→ **Task prompt**
An identical copy of all the entries is the required result.

(Dataset excerpts)
--------------------------------

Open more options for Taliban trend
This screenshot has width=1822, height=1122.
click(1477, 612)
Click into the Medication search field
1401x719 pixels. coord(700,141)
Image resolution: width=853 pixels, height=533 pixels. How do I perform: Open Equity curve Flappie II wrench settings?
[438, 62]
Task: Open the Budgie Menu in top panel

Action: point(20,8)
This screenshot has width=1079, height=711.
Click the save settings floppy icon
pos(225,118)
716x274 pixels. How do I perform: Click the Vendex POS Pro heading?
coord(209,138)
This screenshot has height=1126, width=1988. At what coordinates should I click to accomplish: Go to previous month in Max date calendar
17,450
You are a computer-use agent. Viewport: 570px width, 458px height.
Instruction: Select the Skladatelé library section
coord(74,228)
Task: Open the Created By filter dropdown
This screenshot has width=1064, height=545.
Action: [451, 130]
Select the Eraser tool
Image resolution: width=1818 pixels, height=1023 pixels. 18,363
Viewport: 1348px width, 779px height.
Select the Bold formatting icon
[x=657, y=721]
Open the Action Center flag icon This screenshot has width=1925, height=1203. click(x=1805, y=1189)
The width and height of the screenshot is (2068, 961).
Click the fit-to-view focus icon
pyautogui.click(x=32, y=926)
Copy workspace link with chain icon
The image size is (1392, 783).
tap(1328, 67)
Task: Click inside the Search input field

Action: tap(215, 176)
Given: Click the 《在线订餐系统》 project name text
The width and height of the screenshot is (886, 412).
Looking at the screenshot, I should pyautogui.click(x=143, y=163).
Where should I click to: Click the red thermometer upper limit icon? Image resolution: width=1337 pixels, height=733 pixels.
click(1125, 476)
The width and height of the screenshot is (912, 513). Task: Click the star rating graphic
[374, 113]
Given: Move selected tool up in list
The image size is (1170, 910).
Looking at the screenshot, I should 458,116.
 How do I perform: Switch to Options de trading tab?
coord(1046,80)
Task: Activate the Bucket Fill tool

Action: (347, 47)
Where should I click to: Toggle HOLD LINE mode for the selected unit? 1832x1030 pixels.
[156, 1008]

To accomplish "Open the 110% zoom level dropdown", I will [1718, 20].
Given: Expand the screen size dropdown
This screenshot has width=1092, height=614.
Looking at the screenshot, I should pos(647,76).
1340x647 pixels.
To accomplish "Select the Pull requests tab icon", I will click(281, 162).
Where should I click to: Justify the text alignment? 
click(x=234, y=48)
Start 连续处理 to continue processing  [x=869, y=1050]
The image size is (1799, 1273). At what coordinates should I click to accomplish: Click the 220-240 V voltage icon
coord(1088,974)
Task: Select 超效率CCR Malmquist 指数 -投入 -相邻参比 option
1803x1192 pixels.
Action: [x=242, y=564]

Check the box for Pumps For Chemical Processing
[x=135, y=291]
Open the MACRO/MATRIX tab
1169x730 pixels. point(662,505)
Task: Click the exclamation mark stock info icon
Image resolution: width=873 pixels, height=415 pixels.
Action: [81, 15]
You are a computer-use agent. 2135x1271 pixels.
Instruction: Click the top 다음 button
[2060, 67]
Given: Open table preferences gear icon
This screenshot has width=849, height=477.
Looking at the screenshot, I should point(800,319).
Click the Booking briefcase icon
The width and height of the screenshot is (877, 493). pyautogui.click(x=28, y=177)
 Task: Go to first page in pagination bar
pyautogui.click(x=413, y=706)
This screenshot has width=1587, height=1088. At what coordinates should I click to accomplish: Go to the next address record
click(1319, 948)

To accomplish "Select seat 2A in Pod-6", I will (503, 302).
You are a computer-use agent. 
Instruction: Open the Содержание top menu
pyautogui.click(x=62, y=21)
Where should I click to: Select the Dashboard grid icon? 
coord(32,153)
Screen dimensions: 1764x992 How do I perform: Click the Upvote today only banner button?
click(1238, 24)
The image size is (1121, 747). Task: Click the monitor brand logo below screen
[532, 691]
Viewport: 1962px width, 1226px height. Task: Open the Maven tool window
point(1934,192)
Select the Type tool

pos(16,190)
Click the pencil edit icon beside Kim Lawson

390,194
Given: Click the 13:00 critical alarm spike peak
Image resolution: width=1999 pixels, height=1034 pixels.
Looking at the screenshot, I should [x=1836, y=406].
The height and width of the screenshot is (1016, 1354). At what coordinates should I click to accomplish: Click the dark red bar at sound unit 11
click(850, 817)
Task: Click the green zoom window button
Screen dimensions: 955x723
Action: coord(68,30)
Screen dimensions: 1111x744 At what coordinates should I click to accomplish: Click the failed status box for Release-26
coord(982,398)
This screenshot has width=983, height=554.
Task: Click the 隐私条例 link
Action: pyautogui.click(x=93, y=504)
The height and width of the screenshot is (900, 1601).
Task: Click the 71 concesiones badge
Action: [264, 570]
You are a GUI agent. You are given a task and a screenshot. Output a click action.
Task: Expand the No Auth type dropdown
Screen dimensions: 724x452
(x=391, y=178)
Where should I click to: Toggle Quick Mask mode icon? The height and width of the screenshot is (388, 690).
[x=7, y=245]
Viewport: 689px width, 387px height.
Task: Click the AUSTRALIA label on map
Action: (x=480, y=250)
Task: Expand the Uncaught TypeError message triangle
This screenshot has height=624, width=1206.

--------------------------------

→ **Answer section**
Open more options for Taliban trend
This screenshot has width=1822, height=1122.
click(1477, 612)
Click into the Medication search field
1401x719 pixels. coord(700,141)
Image resolution: width=853 pixels, height=533 pixels. How do I perform: Open Equity curve Flappie II wrench settings?
[438, 62]
Task: Open the Budgie Menu in top panel

Action: point(20,8)
This screenshot has width=1079, height=711.
Click the save settings floppy icon
pos(225,118)
716x274 pixels. How do I perform: Click the Vendex POS Pro heading?
coord(209,138)
This screenshot has height=1126, width=1988. At what coordinates should I click to accomplish: Go to previous month in Max date calendar
17,450
You are a computer-use agent. Viewport: 570px width, 458px height.
Instruction: Select the Skladatelé library section
coord(74,228)
Task: Open the Created By filter dropdown
This screenshot has width=1064, height=545.
Action: [451, 130]
Select the Eraser tool
Image resolution: width=1818 pixels, height=1023 pixels. 18,363
Viewport: 1348px width, 779px height.
Select the Bold formatting icon
[x=657, y=721]
Open the Action Center flag icon This screenshot has width=1925, height=1203. click(x=1805, y=1189)
The width and height of the screenshot is (2068, 961).
Click the fit-to-view focus icon
pyautogui.click(x=32, y=926)
Copy workspace link with chain icon
The image size is (1392, 783).
tap(1328, 67)
Task: Click inside the Search input field

Action: tap(215, 176)
Given: Click the 《在线订餐系统》 project name text
The width and height of the screenshot is (886, 412).
Looking at the screenshot, I should pyautogui.click(x=143, y=163).
Where should I click to: Click the red thermometer upper limit icon? Image resolution: width=1337 pixels, height=733 pixels.
click(1125, 476)
The width and height of the screenshot is (912, 513). Task: Click the star rating graphic
[374, 113]
Given: Move selected tool up in list
The image size is (1170, 910).
Looking at the screenshot, I should 458,116.
 How do I perform: Switch to Options de trading tab?
coord(1046,80)
Task: Activate the Bucket Fill tool

Action: (347, 47)
Where should I click to: Toggle HOLD LINE mode for the selected unit? 1832x1030 pixels.
[156, 1008]

To accomplish "Open the 110% zoom level dropdown", I will [1718, 20].
Given: Expand the screen size dropdown
This screenshot has width=1092, height=614.
Looking at the screenshot, I should pos(647,76).
1340x647 pixels.
To accomplish "Select the Pull requests tab icon", I will click(281, 162).
Where should I click to: Justify the text alignment? 
click(x=234, y=48)
Start 连续处理 to continue processing  [x=869, y=1050]
The image size is (1799, 1273). At what coordinates should I click to accomplish: Click the 220-240 V voltage icon
coord(1088,974)
Task: Select 超效率CCR Malmquist 指数 -投入 -相邻参比 option
1803x1192 pixels.
Action: [x=242, y=564]

Check the box for Pumps For Chemical Processing
[x=135, y=291]
Open the MACRO/MATRIX tab
1169x730 pixels. point(662,505)
Task: Click the exclamation mark stock info icon
Image resolution: width=873 pixels, height=415 pixels.
Action: [81, 15]
You are a computer-use agent. 2135x1271 pixels.
Instruction: Click the top 다음 button
[2060, 67]
Given: Open table preferences gear icon
This screenshot has width=849, height=477.
Looking at the screenshot, I should point(800,319).
Click the Booking briefcase icon
The width and height of the screenshot is (877, 493). pyautogui.click(x=28, y=177)
 Task: Go to first page in pagination bar
pyautogui.click(x=413, y=706)
This screenshot has width=1587, height=1088. At what coordinates should I click to accomplish: Go to the next address record
click(1319, 948)

To accomplish "Select seat 2A in Pod-6", I will (503, 302).
You are a computer-use agent. 
Instruction: Open the Содержание top menu
pyautogui.click(x=62, y=21)
Where should I click to: Select the Dashboard grid icon? 
coord(32,153)
Screen dimensions: 1764x992 How do I perform: Click the Upvote today only banner button?
click(1238, 24)
The image size is (1121, 747). Task: Click the monitor brand logo below screen
[532, 691]
Viewport: 1962px width, 1226px height. Task: Open the Maven tool window
point(1934,192)
Select the Type tool

pos(16,190)
Click the pencil edit icon beside Kim Lawson

390,194
Given: Click the 13:00 critical alarm spike peak
Image resolution: width=1999 pixels, height=1034 pixels.
Looking at the screenshot, I should [x=1836, y=406].
The height and width of the screenshot is (1016, 1354). At what coordinates should I click to accomplish: Click the dark red bar at sound unit 11
click(850, 817)
Task: Click the green zoom window button
Screen dimensions: 955x723
Action: coord(68,30)
Screen dimensions: 1111x744 At what coordinates should I click to accomplish: Click the failed status box for Release-26
coord(982,398)
This screenshot has width=983, height=554.
Task: Click the 隐私条例 link
Action: pyautogui.click(x=93, y=504)
The height and width of the screenshot is (900, 1601).
Task: Click the 71 concesiones badge
Action: [264, 570]
You are a GUI agent. You are given a task and a screenshot. Output a click action.
Task: Expand the No Auth type dropdown
Screen dimensions: 724x452
(x=391, y=178)
Where should I click to: Toggle Quick Mask mode icon? The height and width of the screenshot is (388, 690).
[x=7, y=245]
Viewport: 689px width, 387px height.
Task: Click the AUSTRALIA label on map
Action: (x=480, y=250)
Task: Expand the Uncaught TypeError message triangle
This screenshot has height=624, width=1206.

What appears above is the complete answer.